Stuart_Armstrong comments on Pascal’s mugging in reward learning

Stuart_Armstrong 17 Nov 2017 8:58 UTC
2 points
0
Let $R_{0}$ be a reasonable human reward with all its complexity, and let $R_{1}$ be “the human doesn’t eat”. A modified human can max out $R_{1}$ much easier than an unmodified human can max out $R_{0}$ (even though an unmodified human would be terrible at $R_{1}$ ). Where the “Pascal” aspect of it comes in, is that we are comparing the practical upper bound of $R_{0}$ with the theoretical upper bound of $R_{1}$ - and choosing $R_{1}$ to have the maximal such theoretical upper bounds.
- ryan_b 21 Nov 2017 0:05 UTC
  1 point
  0
  Parent
  Reviewing the post with your update, I think the problem may just be that the examples are de-priming my intuition. In your reply you chose ‘the human doesn’t eat’ as the reward for a modified human to maximize, which means the gains are only all the food humans would eat if unmodified. This is compared to brain surgery, which a bit of googling suggests costs 50-150K, much more than it costs to feed a person. It looks like I chunked the proposition as ‘costly intervention to achieve bounded reward’ as a consequence.
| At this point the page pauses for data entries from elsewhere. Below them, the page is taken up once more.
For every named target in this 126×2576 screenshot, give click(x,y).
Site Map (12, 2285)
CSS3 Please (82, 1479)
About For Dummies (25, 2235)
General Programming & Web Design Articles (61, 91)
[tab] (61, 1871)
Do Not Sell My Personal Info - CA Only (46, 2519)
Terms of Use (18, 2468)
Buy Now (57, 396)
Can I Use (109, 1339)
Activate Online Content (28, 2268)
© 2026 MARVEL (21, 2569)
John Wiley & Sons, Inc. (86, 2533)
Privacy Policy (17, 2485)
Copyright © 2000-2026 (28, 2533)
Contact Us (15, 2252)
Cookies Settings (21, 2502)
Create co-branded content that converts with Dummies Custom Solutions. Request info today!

  However, none of this is actually implied by the math. Insofar as you project there are likely to be other readers like me, it may be worth changing the examples to emphasize a trivial intervention for a very high reward.
  - Stuart_Armstrong 21 Nov 2017 9:53 UTC
    2 points
    0
    Parent
    The brain surgery is an example of how the AI can transform us into the humans it wants us to be—an extreme version of wireheading.
    - ryan_b 21 Nov 2017 15:37 UTC
      3 points
      0
      Parent
      That much I understood—my flaw was reading too much into the example.